Member of the Iowa House of Representatives
- Incumbent
- Assumed office January 11, 2021
- Preceded by: Karin Derry
- Constituency: 39th district (2021–2023) 43rd district (2023–present)

Personal details
- Born: Edgar Lee Andrews May 31, 1966 (age 60) Des Moines, Iowa, U.S.
- Party: Republican
- Education: University of Iowa (BS) University of Massachusetts, Amherst Iowa State University Purpose Institute (GrDip) Shiloh University

= Eddie Andrews (American politician) =

American businessman and politician (born 1966)

Edgar Lee Andrews (born May 31, 1966) is an American politician, tech entrepreneur and minister who has served as a member of the Iowa House of Representatives for the 43rd district since 2021. He is a member of the Republican Party. In June 2025, he announced his candidacy for the Republican nomination in the 2026 Iowa gubernatorial election. He placed fifth in the Republican primary.

== Iowa House of Representatives ==
Andrews was elected to the Iowa House November 3, 2020, defeating incumbent Democrat Karin Derry. As a member of the Iowa House of Representatives, Andrews is the Chair of the International Relations Committee, and sits on the Health and Human Services Committee, Natural Resources Committee, Economic Growth and Technology Committee, and the House Veterans Affairs Committee and as a member of the Commerce Committee. Additionally, he co-founded the Taiwan Friendship Caucus and in the past served as the Vice Chair for the Subcommittee on Health and Human Services Appropriations.

=== 2020 election ===
While running in the 2020 election, Andrews highlighted "family safety, education, low taxes and creation of entrepreneur zones to help mom and pop small businesses," but also stressed that mental health issues would be his top priority.

=== 2021 session ===
Andrews ran legislation that would ban spousal-consent requirements for women who are seeking a hysterectomy. On issues of policing, Andrews initially joined Democrats in voting against the "Back the Blue" bill, which created protections for police officers and punishments for protest-related offenses. He later joined Republicans in voting for the bill after the legislation returned from the Senate and was amended. Andrews also pushed a parental rights bill, which would codify parental rights and protections for those rights. The legislation passed the House unanimously, but did not receive a vote in the Senate.

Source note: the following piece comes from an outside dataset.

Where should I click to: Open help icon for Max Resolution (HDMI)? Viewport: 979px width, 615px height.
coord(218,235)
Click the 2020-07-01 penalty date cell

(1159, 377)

== 2026 Iowa gubernatorial campaign ==
In June 2025, Andrews formally launched his candidacy for the Republican nomination in the 2026 Iowa gubernatorial election.

== Personal life ==
Andrews lives in Johnston, Iowa, and attended the University of Iowa where he obtained an bachelor's in electrical and computer engineering, began master's programs at the University of Massachusetts, Amherst and Iowa State University, completed his ministerial training at the Purpose Institute, and has begun a master's in biblical languages at Shiloh University. Andrews works in tech.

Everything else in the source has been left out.